TEXT ->
· · · ·

The Changing Forms of History

Timothy J. Gilfoyle | Apr 1, 2015

Should history be a book discipline? It depends. By some measures, history in the Western world has always been a book-oriented enterprise, dating back to the book-length scrolls and texts of Herodotus and Thucydides. Historians tell stories, many of which require in-depth research, analytical acuity, and development of a complex narrative—undertakings that are often best accomplished in the form we call a book. The professionalization of history during the past century magnified the importance of the book. In disciplines such as physics and chemistry, by contrast, specialized journal articles supplanted books as the primary vehicle for presenting scholarship and new discoveries by the early 20th century.1 Historians remain attached to their books, though many have resorted to a range of other media for explaining and interpreting the past.

· · · ·

MATERIAL ->

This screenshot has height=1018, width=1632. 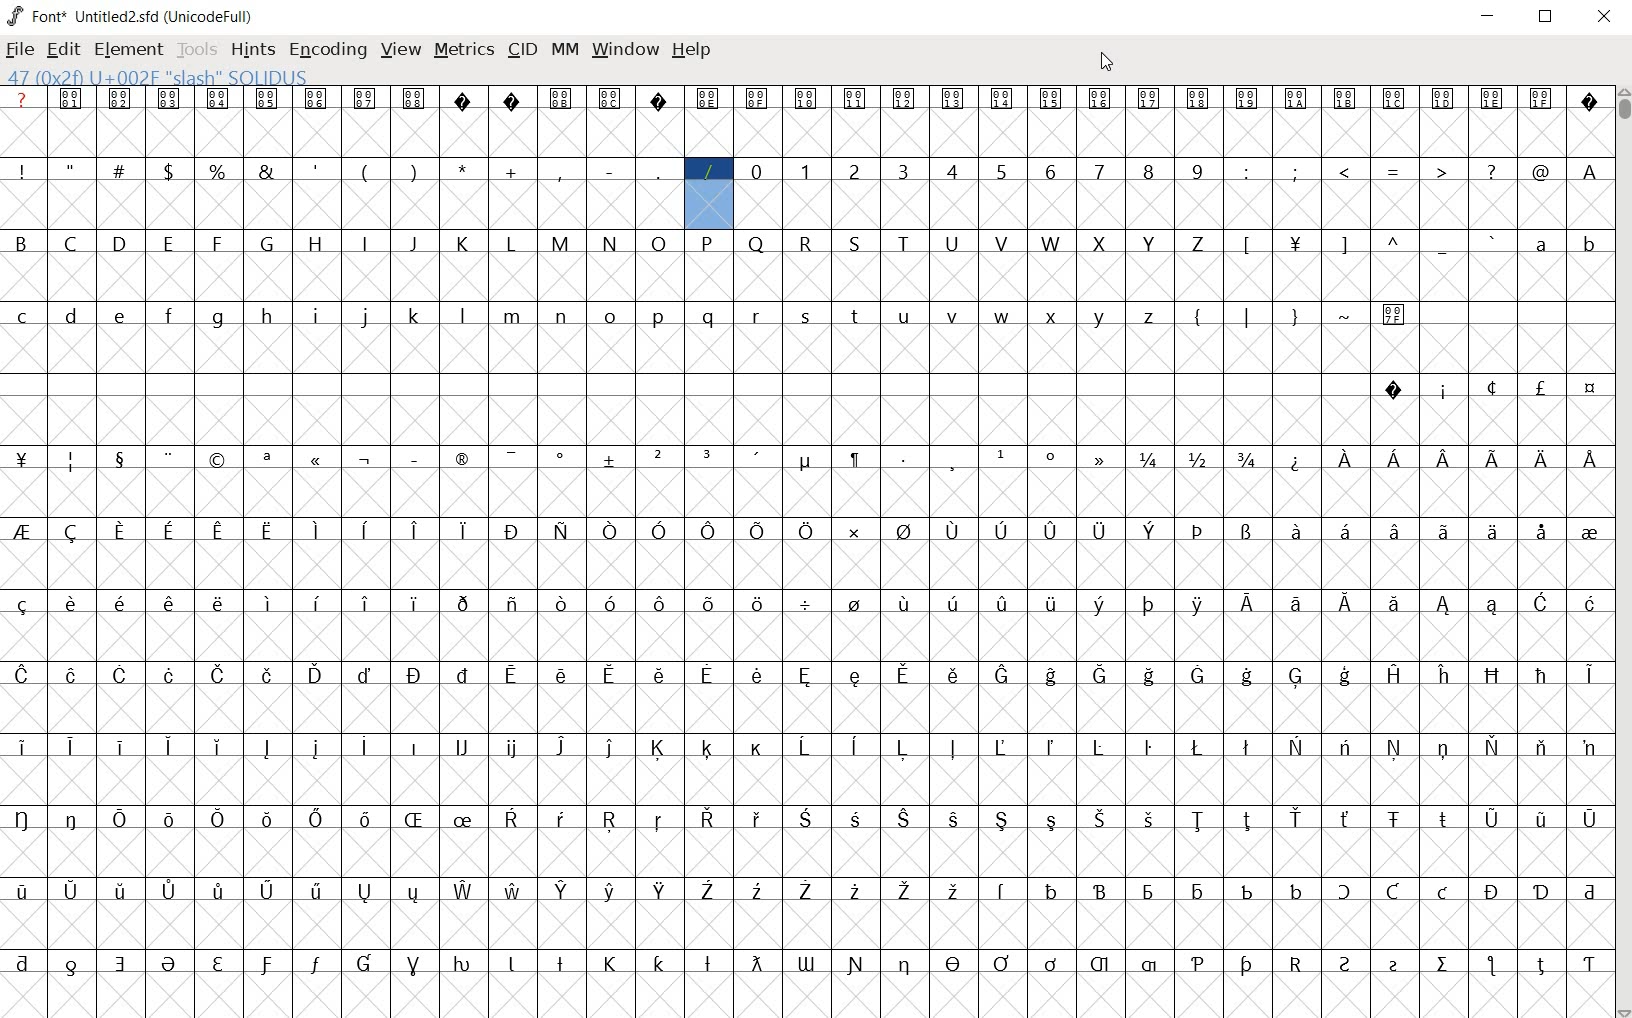 I want to click on glyph, so click(x=759, y=607).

· · · ·

THINGS TO DO ->
1. Decide whether each statement agrees with the passage on history and books, answering yes or no and quoting the words that settle it. (a) In physics and chemistry, journal articles had replaced books as the main way of presenting scholarship by the early 20th century. (b) The professionalization of history over the past century lessened the importance of the book. (c) Historians have given up books in favor of other media.
2. Reproduce everything in the passage on history and books from "Timothy J. Gilfoyle" down to "interpreting the past.".
Rely only on the passage on history and books, not on the material.

RESPONSES BY TASK ->
1.
(a) Yes: "specialized journal articles supplanted books as the primary vehicle for presenting scholarship and new discoveries by the early 20th century"
(b) No: "The professionalization of history during the past century magnified the importance of the book."
(c) No: "Historians remain attached to their books"

2.
Timothy J. Gilfoyle | Apr 1, 2015

Should history be a book discipline? It depends. By some measures, history in the Western world has always been a book-oriented enterprise, dating back to the book-length scrolls and texts of Herodotus and Thucydides. Historians tell stories, many of which require in-depth research, analytical acuity, and development of a complex narrative—undertakings that are often best accomplished in the form we call a book. The professionalization of history during the past century magnified the importance of the book. In disciplines such as physics and chemistry, by contrast, specialized journal articles supplanted books as the primary vehicle for presenting scholarship and new discoveries by the early 20th century.1 Historians remain attached to their books, though many have resorted to a range of other media for explaining and interpreting the past.